Estudo dos EUA promete recuperação mais rápida

A pesquisa que animou Fauci foi conduzida pelo Instituto Nacional Americano de Saúde (NIH, na sigla em inglês) e levou em conta 1.063 pacientes nos EUA, na Europa e na Ásia. Os pacientes foram divididos entre os que receberam um tratamento placebo e os que tomaram o remdesivir, antiviral usado no tratamento do Ebola.

A análise preliminar do estudo indica que os pacientes tratados com o remédio de Gilead se recuperavam cerca de quatro dias antes que os outros, e a mortalidade também seria menor.

Com mais de 1 milhão de norte-americanos contaminados pelo coronavírus, a Casa Branca já estaria considerando usar o remédio em seus hospitais, informou o New York Times.

Desde o início da epidemia de coronavírus, o remdesivir é considerado um dos remédios mais promissores. O que o torna atraente é sua capacidade de atacar especificamente o mecanismo que permite aos vírus, como o coronavírus, "replicar e ampliar sua carga viral no corpo hospedeiro", explica Isabelle Imbert, especialista em antivirais na universidade francesa Aix-Marseille.

Desenvolvido pela Gilead para combater o Ebola, o medicamento provou-se eficaz contra vírus respiratórios, como o responsável pela SARS (Síndrome Respiratória Aguda Grave). "Produziu resultados muito encorajadores em testes em animais expostos a SARS e a Mers [um coronavírus que apareceu em 2014 no Oriente Médio] ", lembra a pesquisadora francesa.

Estudos aleatórios e com teste cego, como o feito pelo instituto norte-americano, são considerados como o melhor padrão para a avaliação de remédios. No entanto, a pesquisa norte-americana ainda não publicou seus resultados, e seus detalhes ainda são desconhecidos para avaliação de outros pesquisadores.

Estudo chinês diz o contrário

O artigo publicado no respeitado jornal britânico The Lancet pela equipe de pesquisadores chineses tem conclusões muito menos animadoras. A experiência, realizada em 237 pacientes gravemente doentes em dez hospitais da província de Hubei (região onde a epidemia começou), sugere que o remdesivir fez pouca diferença no tratamento.

"Infelizmente, nosso estudo mostra que este tratamento não tem benefício específico em comparação com um placebo", escreve Bin Cao, principal autor do artigo.

E quem está certo?

"Os dois estudos parecem ter qualidade equivalente", observa Stephen Evans, pesquisador em farmacoepidemiologia no departamento de estatística médica da Escola de Higiene e Medicina Tropical de Londres.

Tarefas:
1) Responda com base no texto sobre o remdesivir:
(a) Quantos pacientes foram considerados na pesquisa do Instituto Nacional Americano de Saúde?
(b) Em quantos hospitais foi realizada a experiência da equipe chinesa?
(c) Em qual universidade Isabelle Imbert é especialista em antivirais?
2) Transcreva do texto sobre o remdesivir tudo o que vai de "A pesquisa que" até "também seria menor.".
3) Dê continuidade ao texto sobre o remdesivir a partir da última frase apresentada.

Dados armazenados:
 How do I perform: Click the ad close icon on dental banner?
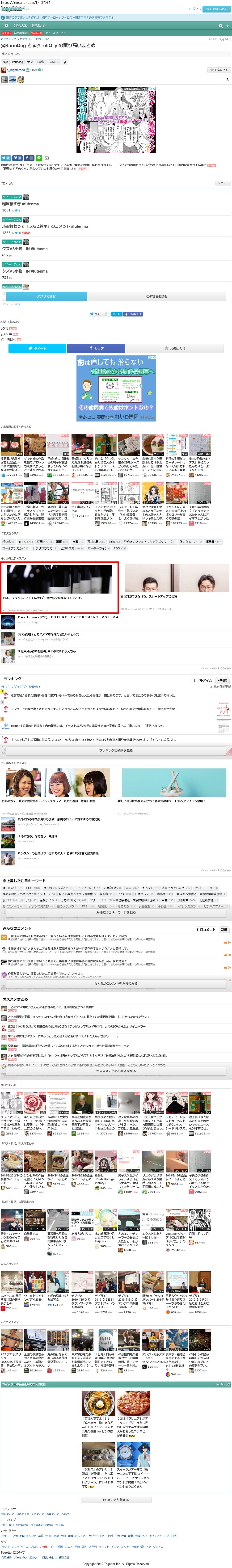click(x=153, y=357)
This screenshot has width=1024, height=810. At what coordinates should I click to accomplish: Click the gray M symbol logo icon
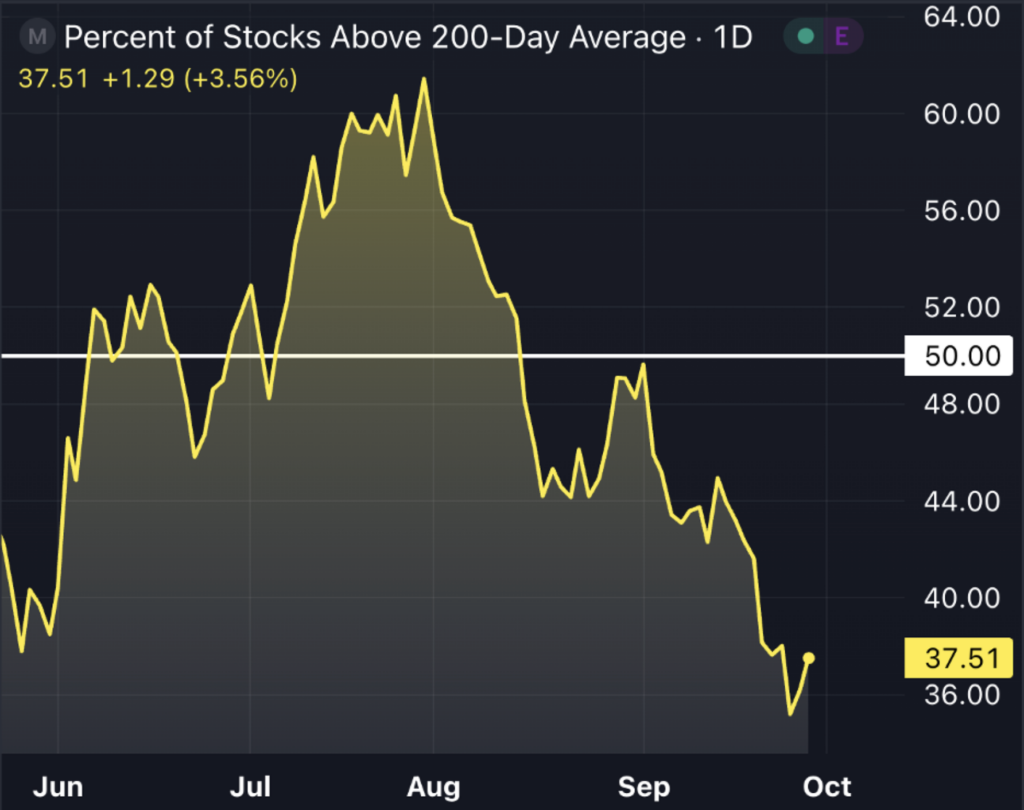pos(37,37)
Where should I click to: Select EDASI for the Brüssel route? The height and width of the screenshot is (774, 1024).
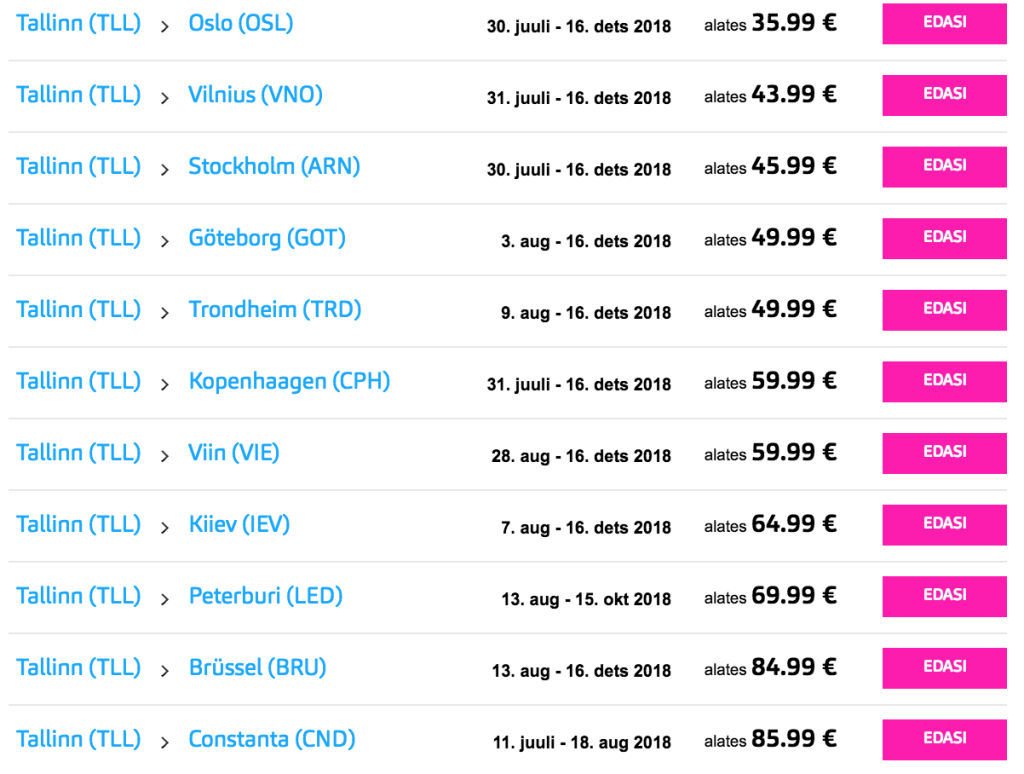(944, 668)
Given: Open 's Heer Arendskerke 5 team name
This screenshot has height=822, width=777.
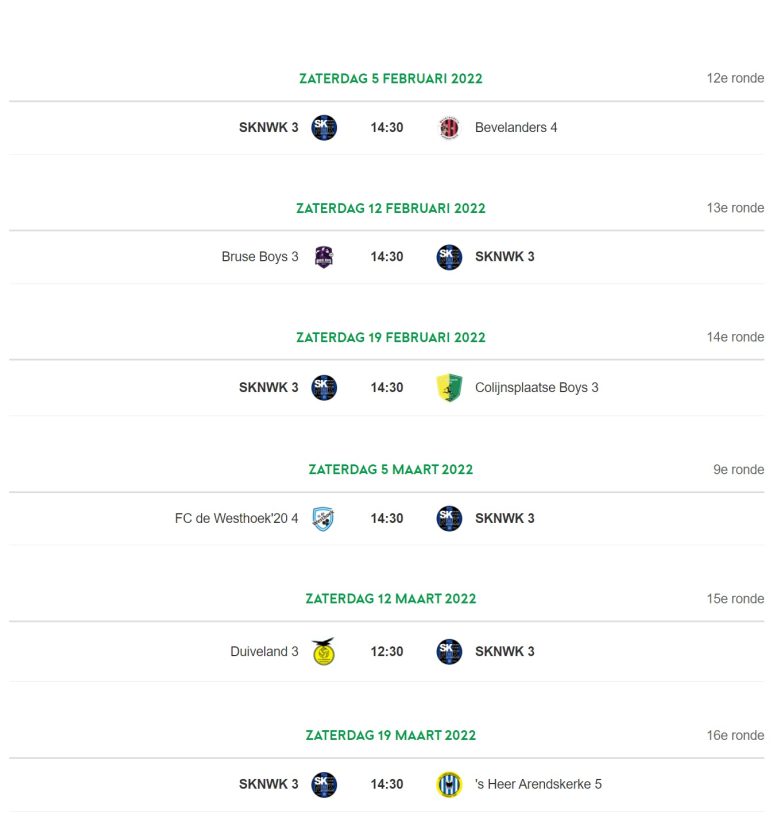Looking at the screenshot, I should pyautogui.click(x=538, y=784).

Respostas por tarefa:
1)
(a) 1.063 pacientes.
(b) Em dez hospitais da província de Hubei.
(c) Na universidade francesa Aix-Marseille.

2)
A pesquisa que animou Fauci foi conduzida pelo Instituto Nacional Americano de Saúde (NIH, na sigla em inglês) e levou em conta 1.063 pacientes nos EUA, na Europa e na Ásia. Os pacientes foram divididos entre os que receberam um tratamento placebo e os que tomaram o remdesivir, antiviral usado no tratamento do Ebola.

A análise preliminar do estudo indica que os pacientes tratados com o remédio de Gilead se recuperavam cerca de quatro dias antes que os outros, e a mortalidade também seria menor.

3)
Mas, segundo os cientistas, é difícil compará-los neste momento porque faltam informações sobre algumas das suposições básicas dessas experiências. "Não se sabe, por exemplo, em que estágio da doença o remdesivir foi administrado em cada caso e se houve combinações com outros tratamentos, o que pode ter grandes impactos nos resultados", explica Jonathan Stoye, virologista do Instituto Francis Crick, em Londres.

"Os estudos realizados com a SARS em 2002 mostraram que quanto mais se demorava para usar o remdesivir, menos eficaz ele era", lembra Étienne Decroly, diretora de pesquisas virológicas do centro de pesquisa francês CNRS. Na experiência chinesa, todos os pacientes estavam "em estado grave", o que poderia explicar seus resultados menos promissores.

Outra fragilidade da investigação chinesa é o número de pacientes, 237 casos face aos 1.063 pacientes do estudo norte-americano.

No entanto, a pesquisa chinesa tem a seu favor o fato de serem as conclusões finais de um estudo publicado com informações completas. "Sabemos que, geralmente, as análises preliminares tendem a ter resultados mais positivos que as análises finais", destaca Derek Hill, especialistas da University College London.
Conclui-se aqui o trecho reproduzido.